The first theme is to look at how humans should view work: from an eternal perspective. God’s design for labor and the market begins with the family and connects humans to each other. Therefore, he argues that the market is an organic construction. This sets up the rest of his book. because the most important issue in the economy becomes the condition of people’s hearts and whether they are submitted to God and his design. Human flourishing increases as we obey God’s principles for right living. Bolt goes on to debunk the idea that the market can be morally questionable. Rather, it is individual practices that can be immoral.
In the end, Bolt argues that the economy will always be imperfect because only when Jesus returns will the Kingdom be fully established. In closing, arguments are made against coercion and interference in the market as they do not promote the best policy for the rich or poor. In fact, Bolt makes quite an interesting appeal for a change in policies in third world countries and how owned assets are the key to economic advancement in those areas of the world.The important contribution that Bolt makes to the conversation surrounding economic policy is this: he de-villainizes the people who we perceive to be running the economy and stresses that the market is a “living” entity that cannot be controlled or predicted.

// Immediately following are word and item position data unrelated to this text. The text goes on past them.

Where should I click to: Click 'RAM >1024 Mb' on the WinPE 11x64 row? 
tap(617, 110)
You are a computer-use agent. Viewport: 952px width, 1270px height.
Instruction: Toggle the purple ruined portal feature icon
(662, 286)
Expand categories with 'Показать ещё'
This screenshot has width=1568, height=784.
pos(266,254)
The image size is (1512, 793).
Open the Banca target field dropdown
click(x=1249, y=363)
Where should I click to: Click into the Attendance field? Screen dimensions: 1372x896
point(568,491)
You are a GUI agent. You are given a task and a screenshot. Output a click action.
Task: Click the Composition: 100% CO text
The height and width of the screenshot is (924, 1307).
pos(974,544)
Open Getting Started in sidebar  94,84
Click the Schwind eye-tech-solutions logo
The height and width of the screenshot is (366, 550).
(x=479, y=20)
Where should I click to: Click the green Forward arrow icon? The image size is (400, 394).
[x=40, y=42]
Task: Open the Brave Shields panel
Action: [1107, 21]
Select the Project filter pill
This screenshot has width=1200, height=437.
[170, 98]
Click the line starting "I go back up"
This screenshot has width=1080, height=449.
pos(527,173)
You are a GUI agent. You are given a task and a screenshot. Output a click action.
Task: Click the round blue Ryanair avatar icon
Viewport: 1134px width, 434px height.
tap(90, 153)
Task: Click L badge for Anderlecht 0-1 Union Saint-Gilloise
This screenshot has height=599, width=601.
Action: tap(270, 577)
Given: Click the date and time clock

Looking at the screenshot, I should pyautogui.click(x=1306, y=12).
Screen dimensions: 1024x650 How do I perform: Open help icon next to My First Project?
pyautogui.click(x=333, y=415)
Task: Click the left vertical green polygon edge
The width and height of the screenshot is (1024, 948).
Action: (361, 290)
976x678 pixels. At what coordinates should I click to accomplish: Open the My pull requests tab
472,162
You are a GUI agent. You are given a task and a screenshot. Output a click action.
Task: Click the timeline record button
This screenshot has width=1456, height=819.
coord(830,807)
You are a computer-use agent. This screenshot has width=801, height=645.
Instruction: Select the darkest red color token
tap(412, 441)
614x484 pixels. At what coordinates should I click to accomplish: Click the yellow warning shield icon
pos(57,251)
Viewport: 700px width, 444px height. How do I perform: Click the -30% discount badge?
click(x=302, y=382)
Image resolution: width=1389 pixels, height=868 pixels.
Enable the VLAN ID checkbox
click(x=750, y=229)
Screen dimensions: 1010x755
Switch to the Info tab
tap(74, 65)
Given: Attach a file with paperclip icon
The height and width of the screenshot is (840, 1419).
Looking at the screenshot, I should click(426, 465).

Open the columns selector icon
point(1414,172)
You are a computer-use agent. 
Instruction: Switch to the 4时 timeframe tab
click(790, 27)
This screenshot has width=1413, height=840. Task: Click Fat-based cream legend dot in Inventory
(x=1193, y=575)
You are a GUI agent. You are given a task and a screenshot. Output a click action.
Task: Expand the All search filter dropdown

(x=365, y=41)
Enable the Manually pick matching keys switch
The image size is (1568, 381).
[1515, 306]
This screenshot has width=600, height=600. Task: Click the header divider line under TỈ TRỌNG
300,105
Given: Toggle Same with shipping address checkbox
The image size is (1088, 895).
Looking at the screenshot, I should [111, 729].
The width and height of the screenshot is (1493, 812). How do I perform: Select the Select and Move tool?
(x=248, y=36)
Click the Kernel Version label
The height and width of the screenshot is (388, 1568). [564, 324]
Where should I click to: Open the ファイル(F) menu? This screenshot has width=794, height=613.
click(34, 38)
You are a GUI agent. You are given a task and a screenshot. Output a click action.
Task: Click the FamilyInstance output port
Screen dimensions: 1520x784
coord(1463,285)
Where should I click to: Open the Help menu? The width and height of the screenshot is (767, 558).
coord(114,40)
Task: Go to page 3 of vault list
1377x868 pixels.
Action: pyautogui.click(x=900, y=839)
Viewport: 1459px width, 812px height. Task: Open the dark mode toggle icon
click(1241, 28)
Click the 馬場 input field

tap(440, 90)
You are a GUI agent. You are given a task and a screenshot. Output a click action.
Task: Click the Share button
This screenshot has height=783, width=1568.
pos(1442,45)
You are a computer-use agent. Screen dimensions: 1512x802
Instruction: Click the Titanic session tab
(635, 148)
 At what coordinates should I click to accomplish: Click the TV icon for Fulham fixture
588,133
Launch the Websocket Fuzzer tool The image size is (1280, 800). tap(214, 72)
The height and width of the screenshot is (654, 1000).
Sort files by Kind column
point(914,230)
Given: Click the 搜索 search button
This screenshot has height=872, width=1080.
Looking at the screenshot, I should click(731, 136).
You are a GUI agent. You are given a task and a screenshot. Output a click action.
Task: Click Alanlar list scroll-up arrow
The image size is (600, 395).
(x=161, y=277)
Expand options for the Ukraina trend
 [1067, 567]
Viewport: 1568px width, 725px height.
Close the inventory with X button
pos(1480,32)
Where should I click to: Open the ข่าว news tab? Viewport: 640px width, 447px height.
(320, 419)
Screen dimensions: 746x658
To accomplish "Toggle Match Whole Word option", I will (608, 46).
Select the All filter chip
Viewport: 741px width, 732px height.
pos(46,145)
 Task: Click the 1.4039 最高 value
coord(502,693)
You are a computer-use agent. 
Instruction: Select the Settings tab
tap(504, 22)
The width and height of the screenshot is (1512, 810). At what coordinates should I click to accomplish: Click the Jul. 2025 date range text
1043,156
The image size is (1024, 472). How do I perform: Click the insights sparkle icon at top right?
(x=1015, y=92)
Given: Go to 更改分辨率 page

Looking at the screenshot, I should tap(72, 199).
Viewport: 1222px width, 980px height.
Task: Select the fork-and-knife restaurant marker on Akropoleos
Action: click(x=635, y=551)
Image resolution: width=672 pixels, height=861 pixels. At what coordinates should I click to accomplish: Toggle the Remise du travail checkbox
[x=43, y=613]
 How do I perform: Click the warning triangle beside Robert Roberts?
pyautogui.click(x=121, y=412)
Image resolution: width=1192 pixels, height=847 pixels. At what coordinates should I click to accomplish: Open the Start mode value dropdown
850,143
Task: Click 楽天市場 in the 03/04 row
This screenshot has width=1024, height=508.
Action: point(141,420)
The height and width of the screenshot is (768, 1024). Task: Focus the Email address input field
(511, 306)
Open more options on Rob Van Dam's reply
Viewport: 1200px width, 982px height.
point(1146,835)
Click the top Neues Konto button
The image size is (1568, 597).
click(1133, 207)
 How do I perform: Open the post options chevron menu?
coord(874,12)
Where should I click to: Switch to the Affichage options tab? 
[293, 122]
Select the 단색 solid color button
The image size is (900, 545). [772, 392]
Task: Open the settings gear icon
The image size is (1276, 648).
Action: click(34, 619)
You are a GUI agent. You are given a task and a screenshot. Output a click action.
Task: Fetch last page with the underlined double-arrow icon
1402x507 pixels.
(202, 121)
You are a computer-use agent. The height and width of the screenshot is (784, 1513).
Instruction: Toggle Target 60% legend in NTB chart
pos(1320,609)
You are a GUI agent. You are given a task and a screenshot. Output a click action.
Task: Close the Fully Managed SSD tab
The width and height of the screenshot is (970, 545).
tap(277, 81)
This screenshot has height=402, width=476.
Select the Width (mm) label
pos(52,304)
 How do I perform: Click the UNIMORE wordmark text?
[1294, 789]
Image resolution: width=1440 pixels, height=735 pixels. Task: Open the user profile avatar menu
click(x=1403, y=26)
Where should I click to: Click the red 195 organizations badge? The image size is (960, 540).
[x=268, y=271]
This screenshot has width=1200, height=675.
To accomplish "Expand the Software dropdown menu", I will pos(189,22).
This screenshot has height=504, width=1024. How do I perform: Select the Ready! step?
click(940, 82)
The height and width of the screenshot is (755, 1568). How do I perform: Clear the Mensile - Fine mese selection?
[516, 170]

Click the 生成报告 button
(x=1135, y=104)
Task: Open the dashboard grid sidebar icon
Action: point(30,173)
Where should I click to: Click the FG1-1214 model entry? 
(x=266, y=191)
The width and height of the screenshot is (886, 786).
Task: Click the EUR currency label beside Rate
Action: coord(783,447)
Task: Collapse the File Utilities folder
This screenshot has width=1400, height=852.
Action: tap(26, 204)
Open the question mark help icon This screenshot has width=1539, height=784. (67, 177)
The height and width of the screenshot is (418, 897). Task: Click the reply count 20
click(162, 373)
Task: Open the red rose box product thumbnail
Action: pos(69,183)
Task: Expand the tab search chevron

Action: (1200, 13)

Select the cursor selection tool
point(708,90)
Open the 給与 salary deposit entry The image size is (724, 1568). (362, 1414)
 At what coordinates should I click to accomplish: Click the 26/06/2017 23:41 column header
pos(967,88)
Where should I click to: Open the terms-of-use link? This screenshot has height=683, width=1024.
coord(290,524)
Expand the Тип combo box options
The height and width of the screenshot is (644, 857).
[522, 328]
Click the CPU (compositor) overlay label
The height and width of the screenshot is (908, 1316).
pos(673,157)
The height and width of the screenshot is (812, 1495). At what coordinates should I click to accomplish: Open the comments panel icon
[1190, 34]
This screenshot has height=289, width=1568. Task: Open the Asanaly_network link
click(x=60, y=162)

Furthermore, that which cannot be controlled or predicted we must not try to unfairly manipulate. The problem with the book is then that Bolt gives very little for us as Christians to do in terms of policy. The policy is in fact to have as little policy as possible. Bolt gives a fair treatment to counter perspectives and dismisses them not as wrong but as misguided. For example, those who argue against personal property, he says, are arguing that God owns everything. Therefore, we should not presume to possess land as individuals. However, Bolt would say, neither should a governing body presume to own land either. So by their own argument Bolt defeats them. There are many good examples like this in the book and Bolt uncovers many of our biases when approaching the economy from a Christian perspective.
This book is a great beginning for anyone interested in viewing the market from a biblical worldview. It is a good conversation starting tool, covering multiple issues in the area of economic policy that are hot button topics in Christian circles. The book provides an overview and uses a lot of scholarly sources that could be useful for taking a more in depth look into certain topics. Also, while the text is intended for a certain audience it can be applied to a broad range of Christian denominations, not just the Reformed.